Survey results show that support of climate-related shareholder resolutions is split between leaders and weak performers. Leading the way are eight mutual fund companies – including TIAA-CREF, Dimensional Fund Advisors, Wells Fargo and Credit Suisse – that voted in support of more than 50 percent of climate-related shareholder resolutions in 2010.
Yet, as in past years, giants State Street and Vanguard lagged behind, joining the ranks of eight additional mutual fund companies – including Fidelity, American Funds and Columbia Management – that failed to support nearly 99 percent of climate-related shareholder resolutions.
In the coming months, Ceres will reach out to the survey’s weak performers to discuss how they plan to address future climate-related shareholder resolutions.
“Reduced mutual fund support for climate-related resolutions is troubling given the increasing evidence that climate change impacts are accelerating and posing significant financial risks to investment portfolios,” said Mindy Lubber, president of Ceres and director of the Investor Network on Climate Risk. “All mutual funds should develop and follow proxy voting guidelines to respond to the very real risks and opportunities of climate change. Those that do stand to outperform their peers.”

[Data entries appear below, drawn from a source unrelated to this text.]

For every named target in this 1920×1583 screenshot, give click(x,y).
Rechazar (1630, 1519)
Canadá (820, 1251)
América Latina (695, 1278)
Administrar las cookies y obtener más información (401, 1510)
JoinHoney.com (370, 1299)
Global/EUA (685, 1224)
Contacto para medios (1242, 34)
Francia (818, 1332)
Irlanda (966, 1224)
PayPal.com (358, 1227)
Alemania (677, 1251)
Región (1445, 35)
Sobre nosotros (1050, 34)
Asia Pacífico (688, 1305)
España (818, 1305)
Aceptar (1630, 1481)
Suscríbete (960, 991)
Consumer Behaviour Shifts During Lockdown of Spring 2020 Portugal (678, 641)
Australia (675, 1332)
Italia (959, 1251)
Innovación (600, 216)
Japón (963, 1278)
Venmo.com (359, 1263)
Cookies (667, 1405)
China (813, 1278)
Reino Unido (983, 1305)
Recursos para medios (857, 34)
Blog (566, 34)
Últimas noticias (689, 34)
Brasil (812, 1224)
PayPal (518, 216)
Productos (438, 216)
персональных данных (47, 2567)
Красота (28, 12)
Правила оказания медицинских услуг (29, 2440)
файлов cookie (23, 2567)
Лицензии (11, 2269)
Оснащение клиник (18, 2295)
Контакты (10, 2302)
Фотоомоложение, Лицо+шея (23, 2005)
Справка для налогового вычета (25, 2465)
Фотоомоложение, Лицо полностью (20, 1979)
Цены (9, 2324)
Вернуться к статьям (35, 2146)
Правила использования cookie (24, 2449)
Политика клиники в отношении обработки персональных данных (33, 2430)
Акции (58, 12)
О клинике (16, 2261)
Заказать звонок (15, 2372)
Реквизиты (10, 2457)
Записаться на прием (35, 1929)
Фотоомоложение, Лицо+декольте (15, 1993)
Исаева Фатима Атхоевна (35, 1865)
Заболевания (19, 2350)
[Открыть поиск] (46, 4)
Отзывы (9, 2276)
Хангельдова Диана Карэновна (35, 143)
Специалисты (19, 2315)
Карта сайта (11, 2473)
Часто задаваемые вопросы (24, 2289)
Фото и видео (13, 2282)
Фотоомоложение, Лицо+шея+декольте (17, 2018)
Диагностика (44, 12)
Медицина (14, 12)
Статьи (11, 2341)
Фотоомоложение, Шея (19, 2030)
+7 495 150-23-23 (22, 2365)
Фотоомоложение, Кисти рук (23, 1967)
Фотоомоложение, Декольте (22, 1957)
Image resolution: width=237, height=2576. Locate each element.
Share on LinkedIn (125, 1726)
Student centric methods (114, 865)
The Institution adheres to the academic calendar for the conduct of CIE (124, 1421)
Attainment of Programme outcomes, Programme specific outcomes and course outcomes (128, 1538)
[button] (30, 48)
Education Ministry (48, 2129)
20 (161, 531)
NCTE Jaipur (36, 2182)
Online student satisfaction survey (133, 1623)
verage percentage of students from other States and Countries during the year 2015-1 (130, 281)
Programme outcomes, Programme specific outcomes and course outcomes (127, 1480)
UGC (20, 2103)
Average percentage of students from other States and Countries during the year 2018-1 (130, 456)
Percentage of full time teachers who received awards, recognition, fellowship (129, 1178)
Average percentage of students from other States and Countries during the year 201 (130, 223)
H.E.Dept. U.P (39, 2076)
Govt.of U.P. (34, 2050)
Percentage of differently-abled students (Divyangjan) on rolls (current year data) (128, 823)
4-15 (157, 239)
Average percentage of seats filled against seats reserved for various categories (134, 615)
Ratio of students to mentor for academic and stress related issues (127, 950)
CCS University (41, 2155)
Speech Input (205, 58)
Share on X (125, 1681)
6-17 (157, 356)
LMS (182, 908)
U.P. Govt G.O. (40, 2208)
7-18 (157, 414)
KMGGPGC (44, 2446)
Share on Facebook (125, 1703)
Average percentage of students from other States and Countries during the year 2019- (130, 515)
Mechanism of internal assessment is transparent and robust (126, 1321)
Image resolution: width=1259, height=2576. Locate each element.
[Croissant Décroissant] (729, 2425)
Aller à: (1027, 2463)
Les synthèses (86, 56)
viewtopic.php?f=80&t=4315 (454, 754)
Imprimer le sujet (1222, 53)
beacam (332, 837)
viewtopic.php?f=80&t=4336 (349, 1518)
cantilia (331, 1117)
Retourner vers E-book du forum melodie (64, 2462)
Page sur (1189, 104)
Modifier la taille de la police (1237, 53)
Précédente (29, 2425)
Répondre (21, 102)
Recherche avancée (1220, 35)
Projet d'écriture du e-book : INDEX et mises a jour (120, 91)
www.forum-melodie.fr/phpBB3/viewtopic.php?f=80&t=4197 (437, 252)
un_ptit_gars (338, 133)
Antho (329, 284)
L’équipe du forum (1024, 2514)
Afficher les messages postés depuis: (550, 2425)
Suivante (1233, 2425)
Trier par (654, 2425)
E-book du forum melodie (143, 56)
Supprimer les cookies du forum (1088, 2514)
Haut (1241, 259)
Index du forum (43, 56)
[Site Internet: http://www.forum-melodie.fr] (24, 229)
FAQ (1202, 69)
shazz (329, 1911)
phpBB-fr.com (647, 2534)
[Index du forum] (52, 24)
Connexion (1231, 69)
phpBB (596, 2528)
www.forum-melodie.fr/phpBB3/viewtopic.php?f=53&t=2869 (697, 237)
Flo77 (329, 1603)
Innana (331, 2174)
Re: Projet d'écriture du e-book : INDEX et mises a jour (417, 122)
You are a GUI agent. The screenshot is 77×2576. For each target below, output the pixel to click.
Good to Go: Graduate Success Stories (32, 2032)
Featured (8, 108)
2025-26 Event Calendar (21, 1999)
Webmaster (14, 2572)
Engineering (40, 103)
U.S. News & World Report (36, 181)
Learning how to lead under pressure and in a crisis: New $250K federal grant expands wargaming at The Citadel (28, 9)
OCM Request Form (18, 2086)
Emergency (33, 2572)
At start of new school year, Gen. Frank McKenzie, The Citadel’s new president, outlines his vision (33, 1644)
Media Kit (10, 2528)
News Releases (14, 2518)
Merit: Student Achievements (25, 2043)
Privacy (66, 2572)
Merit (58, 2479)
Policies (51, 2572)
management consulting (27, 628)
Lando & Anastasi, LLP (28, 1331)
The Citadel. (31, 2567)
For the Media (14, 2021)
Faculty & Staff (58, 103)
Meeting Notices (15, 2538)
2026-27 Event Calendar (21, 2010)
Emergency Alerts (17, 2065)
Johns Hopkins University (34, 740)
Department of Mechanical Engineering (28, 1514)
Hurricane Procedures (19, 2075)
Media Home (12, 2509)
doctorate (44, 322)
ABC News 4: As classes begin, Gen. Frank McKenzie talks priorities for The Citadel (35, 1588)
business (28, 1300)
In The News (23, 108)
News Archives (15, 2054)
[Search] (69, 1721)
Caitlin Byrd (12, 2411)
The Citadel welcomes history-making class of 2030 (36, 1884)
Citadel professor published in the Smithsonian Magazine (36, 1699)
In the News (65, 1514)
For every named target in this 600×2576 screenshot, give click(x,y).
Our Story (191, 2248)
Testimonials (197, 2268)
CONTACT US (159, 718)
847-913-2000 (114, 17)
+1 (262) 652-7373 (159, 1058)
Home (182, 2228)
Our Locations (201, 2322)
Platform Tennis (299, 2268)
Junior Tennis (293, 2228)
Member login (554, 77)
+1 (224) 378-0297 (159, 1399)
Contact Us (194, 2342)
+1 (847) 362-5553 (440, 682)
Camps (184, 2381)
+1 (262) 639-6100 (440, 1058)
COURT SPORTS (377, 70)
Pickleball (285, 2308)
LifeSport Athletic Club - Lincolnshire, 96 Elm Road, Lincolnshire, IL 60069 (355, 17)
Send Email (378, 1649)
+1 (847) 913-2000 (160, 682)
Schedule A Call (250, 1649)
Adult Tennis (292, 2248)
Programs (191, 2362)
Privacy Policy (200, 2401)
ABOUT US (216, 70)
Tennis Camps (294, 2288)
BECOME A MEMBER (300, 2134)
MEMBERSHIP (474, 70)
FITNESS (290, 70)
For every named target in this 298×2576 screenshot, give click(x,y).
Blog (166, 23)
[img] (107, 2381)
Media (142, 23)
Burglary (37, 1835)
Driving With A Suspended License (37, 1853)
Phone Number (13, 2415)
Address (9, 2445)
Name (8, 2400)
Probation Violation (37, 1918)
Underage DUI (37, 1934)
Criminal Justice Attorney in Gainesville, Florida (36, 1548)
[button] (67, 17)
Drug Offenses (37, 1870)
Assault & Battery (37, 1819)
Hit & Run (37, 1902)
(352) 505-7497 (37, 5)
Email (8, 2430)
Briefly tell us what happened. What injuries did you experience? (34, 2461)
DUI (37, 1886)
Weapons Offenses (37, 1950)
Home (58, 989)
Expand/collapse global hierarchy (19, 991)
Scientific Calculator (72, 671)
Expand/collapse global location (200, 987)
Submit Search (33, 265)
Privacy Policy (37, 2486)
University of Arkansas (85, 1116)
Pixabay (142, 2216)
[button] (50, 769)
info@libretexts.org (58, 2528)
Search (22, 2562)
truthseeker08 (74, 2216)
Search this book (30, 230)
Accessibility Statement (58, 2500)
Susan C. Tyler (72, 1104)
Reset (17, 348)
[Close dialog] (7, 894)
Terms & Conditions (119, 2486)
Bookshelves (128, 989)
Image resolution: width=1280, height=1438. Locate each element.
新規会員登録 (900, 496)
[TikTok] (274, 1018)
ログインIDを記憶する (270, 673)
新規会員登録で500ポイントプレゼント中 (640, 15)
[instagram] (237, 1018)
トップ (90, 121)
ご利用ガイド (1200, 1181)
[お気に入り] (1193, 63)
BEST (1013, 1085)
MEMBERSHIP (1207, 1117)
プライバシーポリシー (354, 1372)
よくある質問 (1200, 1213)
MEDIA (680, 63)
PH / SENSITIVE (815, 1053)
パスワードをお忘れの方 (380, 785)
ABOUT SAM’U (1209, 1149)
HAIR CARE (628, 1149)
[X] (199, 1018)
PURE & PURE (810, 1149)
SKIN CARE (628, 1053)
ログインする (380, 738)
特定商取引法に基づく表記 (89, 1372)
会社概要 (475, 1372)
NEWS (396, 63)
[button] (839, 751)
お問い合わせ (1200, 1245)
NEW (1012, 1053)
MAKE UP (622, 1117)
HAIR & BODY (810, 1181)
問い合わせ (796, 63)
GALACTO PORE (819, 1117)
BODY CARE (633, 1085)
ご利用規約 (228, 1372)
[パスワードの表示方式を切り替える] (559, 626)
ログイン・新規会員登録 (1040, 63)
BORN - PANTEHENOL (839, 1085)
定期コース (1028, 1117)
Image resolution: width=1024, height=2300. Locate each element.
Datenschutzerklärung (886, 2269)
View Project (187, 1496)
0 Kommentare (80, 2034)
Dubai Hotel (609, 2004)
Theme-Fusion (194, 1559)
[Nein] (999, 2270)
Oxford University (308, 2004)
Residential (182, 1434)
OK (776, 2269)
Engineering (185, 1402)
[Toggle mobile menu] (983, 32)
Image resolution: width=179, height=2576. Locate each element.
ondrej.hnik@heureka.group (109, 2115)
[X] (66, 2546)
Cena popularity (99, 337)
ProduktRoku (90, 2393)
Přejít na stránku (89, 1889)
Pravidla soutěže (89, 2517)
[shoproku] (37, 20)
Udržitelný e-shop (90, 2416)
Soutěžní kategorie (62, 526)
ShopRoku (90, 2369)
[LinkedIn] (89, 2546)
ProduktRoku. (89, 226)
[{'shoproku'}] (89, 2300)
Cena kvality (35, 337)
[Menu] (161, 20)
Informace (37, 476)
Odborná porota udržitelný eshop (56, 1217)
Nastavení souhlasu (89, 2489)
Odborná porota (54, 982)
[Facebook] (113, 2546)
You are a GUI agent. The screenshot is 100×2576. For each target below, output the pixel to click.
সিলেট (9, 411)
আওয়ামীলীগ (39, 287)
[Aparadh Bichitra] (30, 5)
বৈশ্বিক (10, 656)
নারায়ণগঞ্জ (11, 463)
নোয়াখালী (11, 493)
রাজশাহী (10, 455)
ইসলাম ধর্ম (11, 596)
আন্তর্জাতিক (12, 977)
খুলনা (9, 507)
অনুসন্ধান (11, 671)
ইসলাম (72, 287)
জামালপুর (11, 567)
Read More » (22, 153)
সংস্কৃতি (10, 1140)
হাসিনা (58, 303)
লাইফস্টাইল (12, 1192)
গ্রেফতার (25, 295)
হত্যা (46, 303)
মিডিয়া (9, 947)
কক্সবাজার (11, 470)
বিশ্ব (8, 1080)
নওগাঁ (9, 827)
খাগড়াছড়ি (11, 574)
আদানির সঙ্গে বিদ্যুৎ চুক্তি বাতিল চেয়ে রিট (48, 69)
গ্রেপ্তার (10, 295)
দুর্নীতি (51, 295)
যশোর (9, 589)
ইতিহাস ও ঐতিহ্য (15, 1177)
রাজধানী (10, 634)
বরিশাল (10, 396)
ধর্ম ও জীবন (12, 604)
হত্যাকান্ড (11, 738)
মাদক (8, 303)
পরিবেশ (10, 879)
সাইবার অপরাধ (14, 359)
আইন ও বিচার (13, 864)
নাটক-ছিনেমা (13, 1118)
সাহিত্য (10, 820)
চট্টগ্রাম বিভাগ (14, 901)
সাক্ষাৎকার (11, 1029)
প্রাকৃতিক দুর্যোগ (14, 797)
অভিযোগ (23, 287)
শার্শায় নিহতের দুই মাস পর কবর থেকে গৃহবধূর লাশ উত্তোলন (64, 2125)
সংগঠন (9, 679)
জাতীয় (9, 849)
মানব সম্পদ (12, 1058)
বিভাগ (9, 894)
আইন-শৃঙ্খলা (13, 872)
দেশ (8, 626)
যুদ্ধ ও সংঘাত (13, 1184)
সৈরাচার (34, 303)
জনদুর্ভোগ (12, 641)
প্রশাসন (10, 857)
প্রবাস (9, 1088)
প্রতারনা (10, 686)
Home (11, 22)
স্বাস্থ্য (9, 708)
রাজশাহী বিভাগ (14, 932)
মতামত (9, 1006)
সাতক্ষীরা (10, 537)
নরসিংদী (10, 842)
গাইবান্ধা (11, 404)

Recent research by Trucost and RLP Capital found that mutual funds incorporating environmental, social and governance analysis—including climate change considerations—into their investment decisions outperformed traditional funds over one- and three-year periods. The funds also had higher alpha, or risk-adjusted performance, over the three years.
In February 2010, the U.S. Securities and Exchange Commission issued interpretive guidance outlining the types of climate-related risks companies must disclose in their financial filings. Since then, impacts consistent with climate change have rippled across the market –from Australia and Pakistan’s catastrophic floods inflating commodity prices for coal and cotton to the Russian heat wave that reduced grain yields by 40 percent and spurred numerous wildfires.
One possible explanation for the drop in U.S. mutual funds’ support of climate-related shareholder resolutions could be a perceived reduction in regulatory risk due to the new political climate and collapse of comprehensive climate legislation, the survey says. However, the U.S. Environmental Protection Agency is taking steps to begin regulating greenhouse gases under the Clean Air Act, as required by the Supreme Court, and many countries around the world are putting policies in place to reduce carbon.
“Large fund families know, just as we do, that climate change is a real and material risk,” said Jackie Cook, founder of Fund Votes. “Yet their proxy voting guidelines are silent. Climate and sustainability are central to performance and need to be specifically addressed in voting policy reviews.”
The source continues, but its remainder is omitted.